══ INPUT
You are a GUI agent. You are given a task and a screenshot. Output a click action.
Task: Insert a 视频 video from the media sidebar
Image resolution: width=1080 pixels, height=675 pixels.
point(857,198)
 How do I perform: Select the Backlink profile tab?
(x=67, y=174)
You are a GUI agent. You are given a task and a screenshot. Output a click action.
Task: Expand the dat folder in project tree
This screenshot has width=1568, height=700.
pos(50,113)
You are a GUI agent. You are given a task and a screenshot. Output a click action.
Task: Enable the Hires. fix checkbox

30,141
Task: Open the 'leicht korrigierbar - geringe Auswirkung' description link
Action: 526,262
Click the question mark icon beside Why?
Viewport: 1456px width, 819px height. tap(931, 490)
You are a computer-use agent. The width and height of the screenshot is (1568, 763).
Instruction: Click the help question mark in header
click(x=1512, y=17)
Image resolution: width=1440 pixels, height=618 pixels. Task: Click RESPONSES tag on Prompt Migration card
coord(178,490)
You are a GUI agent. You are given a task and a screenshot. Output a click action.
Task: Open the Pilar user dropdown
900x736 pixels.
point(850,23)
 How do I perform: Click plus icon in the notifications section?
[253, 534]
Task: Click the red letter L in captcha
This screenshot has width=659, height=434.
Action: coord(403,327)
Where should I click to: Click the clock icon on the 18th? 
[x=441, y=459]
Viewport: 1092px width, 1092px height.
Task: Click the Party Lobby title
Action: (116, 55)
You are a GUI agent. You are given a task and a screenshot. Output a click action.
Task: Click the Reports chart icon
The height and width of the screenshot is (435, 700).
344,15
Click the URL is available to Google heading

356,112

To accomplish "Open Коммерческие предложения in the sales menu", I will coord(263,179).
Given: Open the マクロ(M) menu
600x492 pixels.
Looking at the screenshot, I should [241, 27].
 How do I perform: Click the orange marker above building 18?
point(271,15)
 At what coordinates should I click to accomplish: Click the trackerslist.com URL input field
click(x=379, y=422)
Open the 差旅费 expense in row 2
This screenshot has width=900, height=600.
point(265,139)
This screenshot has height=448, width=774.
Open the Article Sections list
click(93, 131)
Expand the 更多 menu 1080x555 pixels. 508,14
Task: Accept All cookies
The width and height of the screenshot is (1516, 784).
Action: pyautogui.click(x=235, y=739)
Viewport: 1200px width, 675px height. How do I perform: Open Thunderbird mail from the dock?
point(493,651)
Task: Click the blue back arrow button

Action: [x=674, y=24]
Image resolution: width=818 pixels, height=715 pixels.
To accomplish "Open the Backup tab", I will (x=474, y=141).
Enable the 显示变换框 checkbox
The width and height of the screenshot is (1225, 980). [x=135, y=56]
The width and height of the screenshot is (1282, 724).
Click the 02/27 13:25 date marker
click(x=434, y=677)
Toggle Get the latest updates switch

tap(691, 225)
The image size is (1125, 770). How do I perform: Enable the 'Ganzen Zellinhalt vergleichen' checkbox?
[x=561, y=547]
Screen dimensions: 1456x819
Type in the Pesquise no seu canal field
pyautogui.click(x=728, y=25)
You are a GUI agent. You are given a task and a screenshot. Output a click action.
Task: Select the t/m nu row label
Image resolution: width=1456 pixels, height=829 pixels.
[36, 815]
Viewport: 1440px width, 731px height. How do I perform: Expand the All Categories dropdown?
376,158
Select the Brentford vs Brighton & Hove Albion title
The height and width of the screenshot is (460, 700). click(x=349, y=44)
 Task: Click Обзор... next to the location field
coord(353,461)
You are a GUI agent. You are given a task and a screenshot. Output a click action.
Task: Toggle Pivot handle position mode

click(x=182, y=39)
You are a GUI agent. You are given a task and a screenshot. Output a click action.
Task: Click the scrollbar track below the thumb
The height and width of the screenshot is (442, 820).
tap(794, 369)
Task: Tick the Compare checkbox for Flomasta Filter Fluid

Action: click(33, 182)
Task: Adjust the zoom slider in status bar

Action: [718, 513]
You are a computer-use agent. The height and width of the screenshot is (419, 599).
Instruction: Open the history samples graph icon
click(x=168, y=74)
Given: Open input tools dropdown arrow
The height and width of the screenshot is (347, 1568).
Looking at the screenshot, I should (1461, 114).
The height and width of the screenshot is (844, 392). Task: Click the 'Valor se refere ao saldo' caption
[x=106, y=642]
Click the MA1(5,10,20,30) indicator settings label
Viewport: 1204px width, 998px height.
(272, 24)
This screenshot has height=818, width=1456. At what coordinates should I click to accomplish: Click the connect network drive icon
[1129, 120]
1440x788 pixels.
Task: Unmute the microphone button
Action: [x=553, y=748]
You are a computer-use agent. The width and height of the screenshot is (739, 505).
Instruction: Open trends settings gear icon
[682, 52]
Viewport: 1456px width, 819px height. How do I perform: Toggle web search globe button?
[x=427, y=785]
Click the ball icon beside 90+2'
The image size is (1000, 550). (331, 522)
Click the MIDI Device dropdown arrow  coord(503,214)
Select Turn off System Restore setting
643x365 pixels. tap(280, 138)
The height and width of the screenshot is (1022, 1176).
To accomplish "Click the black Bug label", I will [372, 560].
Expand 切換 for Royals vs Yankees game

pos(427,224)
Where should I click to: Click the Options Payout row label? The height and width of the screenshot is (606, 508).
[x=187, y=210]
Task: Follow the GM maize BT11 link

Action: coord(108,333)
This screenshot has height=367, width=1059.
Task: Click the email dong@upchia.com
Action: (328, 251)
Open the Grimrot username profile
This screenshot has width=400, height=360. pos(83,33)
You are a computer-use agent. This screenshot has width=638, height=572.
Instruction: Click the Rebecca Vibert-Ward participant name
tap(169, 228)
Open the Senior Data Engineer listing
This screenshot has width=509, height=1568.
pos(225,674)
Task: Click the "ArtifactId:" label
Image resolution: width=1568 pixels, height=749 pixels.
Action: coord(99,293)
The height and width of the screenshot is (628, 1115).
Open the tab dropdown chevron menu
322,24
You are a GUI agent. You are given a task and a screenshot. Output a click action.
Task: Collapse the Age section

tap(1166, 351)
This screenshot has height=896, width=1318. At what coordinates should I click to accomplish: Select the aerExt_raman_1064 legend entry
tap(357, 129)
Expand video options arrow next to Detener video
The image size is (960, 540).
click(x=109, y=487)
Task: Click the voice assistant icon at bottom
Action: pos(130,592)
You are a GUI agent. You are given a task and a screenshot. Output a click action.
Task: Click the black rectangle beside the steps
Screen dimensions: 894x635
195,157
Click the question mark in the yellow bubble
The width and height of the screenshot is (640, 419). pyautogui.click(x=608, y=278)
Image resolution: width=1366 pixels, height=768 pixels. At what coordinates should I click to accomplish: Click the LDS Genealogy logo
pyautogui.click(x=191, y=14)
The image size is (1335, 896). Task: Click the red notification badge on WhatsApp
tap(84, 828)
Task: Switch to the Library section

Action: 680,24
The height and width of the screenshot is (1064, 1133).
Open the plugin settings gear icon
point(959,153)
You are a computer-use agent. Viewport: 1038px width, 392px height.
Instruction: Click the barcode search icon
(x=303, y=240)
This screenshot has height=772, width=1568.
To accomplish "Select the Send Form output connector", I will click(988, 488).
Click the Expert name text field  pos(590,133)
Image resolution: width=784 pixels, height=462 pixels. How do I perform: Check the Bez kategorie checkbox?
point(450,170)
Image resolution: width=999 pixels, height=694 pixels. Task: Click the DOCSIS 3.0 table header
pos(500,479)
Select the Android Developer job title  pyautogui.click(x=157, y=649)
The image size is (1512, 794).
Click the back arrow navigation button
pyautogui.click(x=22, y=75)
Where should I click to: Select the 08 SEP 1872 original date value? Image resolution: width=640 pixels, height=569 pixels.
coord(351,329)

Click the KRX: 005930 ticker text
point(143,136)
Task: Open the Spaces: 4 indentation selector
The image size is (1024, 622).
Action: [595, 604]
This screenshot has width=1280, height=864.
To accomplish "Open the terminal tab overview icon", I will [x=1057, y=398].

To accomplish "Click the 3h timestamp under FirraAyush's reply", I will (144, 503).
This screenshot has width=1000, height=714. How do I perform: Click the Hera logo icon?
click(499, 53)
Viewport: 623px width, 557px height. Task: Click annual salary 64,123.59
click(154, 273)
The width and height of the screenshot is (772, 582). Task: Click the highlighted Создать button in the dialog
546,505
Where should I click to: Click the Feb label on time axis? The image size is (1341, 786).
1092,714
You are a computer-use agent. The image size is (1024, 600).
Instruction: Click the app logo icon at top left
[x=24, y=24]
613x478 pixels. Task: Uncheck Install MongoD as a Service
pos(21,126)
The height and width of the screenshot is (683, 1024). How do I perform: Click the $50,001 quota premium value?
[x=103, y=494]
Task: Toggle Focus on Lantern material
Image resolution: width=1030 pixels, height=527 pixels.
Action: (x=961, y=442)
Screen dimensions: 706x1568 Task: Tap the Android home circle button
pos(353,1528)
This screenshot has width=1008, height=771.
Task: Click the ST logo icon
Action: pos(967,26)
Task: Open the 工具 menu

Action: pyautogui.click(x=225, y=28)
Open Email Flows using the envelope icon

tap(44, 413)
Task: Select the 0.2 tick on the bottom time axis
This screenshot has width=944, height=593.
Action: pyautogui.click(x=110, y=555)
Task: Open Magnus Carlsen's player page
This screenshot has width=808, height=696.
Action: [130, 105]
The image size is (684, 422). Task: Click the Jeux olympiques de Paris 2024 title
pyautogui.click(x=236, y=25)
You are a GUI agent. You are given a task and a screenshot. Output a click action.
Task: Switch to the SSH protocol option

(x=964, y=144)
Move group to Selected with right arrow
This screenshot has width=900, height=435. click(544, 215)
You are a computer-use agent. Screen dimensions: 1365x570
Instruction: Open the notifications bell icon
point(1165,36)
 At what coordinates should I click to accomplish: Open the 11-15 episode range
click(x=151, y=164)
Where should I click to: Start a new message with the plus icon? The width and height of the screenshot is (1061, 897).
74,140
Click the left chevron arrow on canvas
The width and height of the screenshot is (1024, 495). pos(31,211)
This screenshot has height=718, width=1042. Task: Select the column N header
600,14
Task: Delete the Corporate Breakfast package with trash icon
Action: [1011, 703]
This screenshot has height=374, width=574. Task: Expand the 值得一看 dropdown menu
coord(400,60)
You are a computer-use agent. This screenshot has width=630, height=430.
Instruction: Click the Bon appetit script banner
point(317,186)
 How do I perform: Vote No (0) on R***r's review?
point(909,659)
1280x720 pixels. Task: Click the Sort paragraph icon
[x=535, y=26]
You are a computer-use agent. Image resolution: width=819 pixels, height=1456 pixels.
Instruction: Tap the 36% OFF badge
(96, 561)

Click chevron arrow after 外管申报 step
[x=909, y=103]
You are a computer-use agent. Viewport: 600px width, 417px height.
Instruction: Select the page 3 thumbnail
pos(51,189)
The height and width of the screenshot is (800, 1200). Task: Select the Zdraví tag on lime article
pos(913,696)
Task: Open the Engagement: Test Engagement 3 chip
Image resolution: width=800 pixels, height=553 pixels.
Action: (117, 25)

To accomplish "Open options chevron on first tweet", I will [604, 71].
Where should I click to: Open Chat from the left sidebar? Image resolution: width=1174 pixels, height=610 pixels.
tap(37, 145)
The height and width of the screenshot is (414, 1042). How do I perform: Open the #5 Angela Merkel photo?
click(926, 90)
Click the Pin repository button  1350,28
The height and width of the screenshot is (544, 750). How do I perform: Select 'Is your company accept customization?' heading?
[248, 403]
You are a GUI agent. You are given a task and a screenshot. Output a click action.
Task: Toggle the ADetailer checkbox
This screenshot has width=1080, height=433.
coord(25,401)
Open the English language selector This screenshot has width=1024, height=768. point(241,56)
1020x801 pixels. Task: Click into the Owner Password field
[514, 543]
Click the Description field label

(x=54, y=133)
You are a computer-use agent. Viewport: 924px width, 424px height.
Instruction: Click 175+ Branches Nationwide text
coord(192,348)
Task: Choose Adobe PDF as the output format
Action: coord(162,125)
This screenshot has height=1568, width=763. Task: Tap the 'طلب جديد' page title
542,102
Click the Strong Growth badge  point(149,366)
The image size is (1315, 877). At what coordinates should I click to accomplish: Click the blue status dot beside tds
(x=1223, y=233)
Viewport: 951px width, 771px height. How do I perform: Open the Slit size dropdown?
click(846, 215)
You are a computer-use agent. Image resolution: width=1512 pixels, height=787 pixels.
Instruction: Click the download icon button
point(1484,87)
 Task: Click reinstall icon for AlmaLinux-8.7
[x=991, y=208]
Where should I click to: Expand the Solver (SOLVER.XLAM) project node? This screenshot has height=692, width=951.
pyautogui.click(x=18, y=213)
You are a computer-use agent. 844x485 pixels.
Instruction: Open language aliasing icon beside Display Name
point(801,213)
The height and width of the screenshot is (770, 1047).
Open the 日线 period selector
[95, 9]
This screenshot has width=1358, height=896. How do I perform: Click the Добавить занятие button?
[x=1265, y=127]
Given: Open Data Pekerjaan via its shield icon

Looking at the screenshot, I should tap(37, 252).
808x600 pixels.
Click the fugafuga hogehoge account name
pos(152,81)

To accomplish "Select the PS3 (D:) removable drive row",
════
Your answer is only the number of lines in the listing above that include the string "video".

**REPLY TO THE TASK**
2